Task objective:
Look below for the line that contains "Open the Macro/Script tool", then copy it and each following line exactly, through and including the line that contains "Select the Active".

Record extracts:
--------------------------------------------------
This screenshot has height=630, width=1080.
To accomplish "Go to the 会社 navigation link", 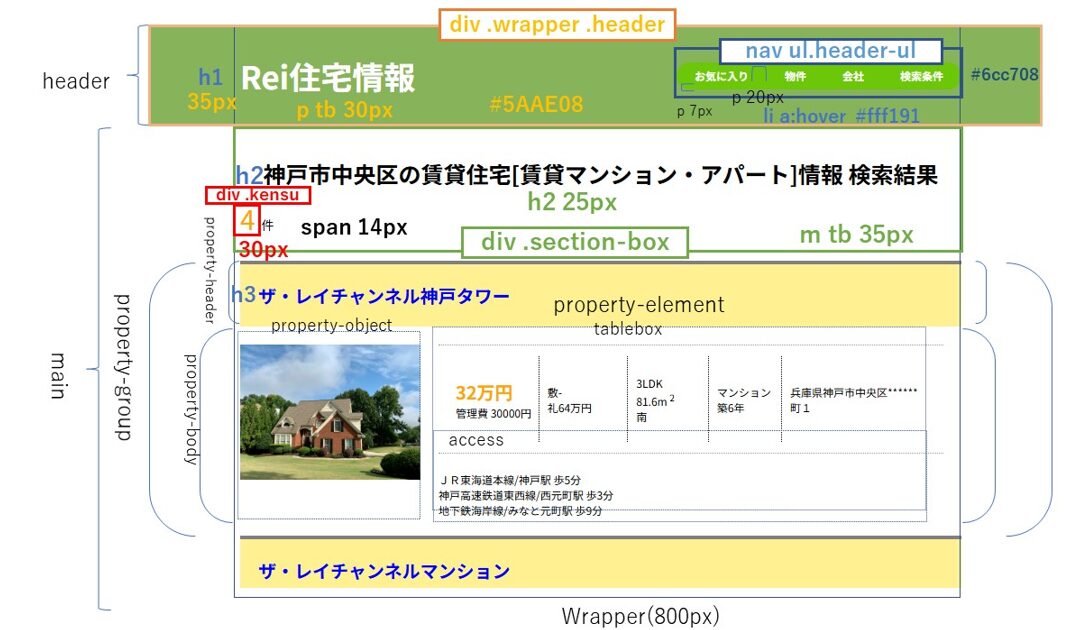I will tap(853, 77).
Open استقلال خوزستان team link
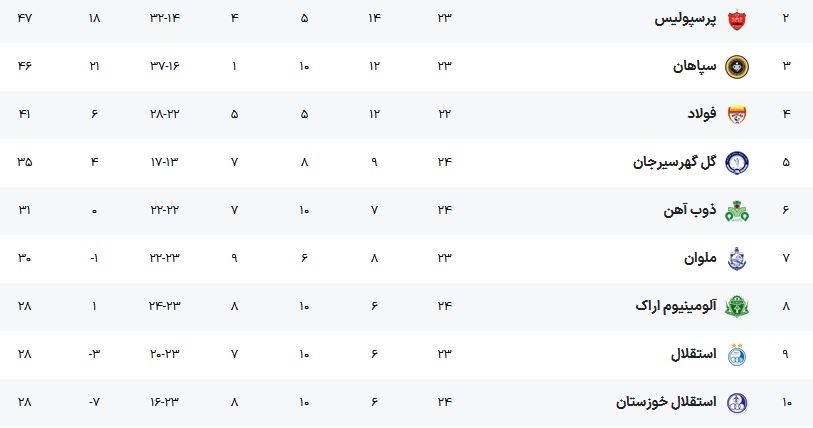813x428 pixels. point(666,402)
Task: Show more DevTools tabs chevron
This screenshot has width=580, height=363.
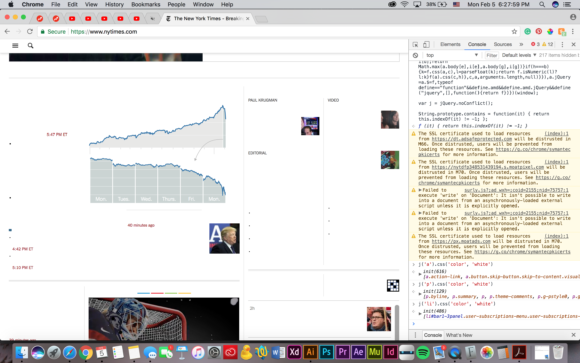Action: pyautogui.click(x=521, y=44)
--------------------------------------------------
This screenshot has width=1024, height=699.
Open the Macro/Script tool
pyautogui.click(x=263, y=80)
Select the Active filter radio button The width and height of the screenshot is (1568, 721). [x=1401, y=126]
--------------------------------------------------
Answer space:
Open the Macro/Script tool
pyautogui.click(x=263, y=80)
Select the Active filter radio button The width and height of the screenshot is (1568, 721). [x=1401, y=126]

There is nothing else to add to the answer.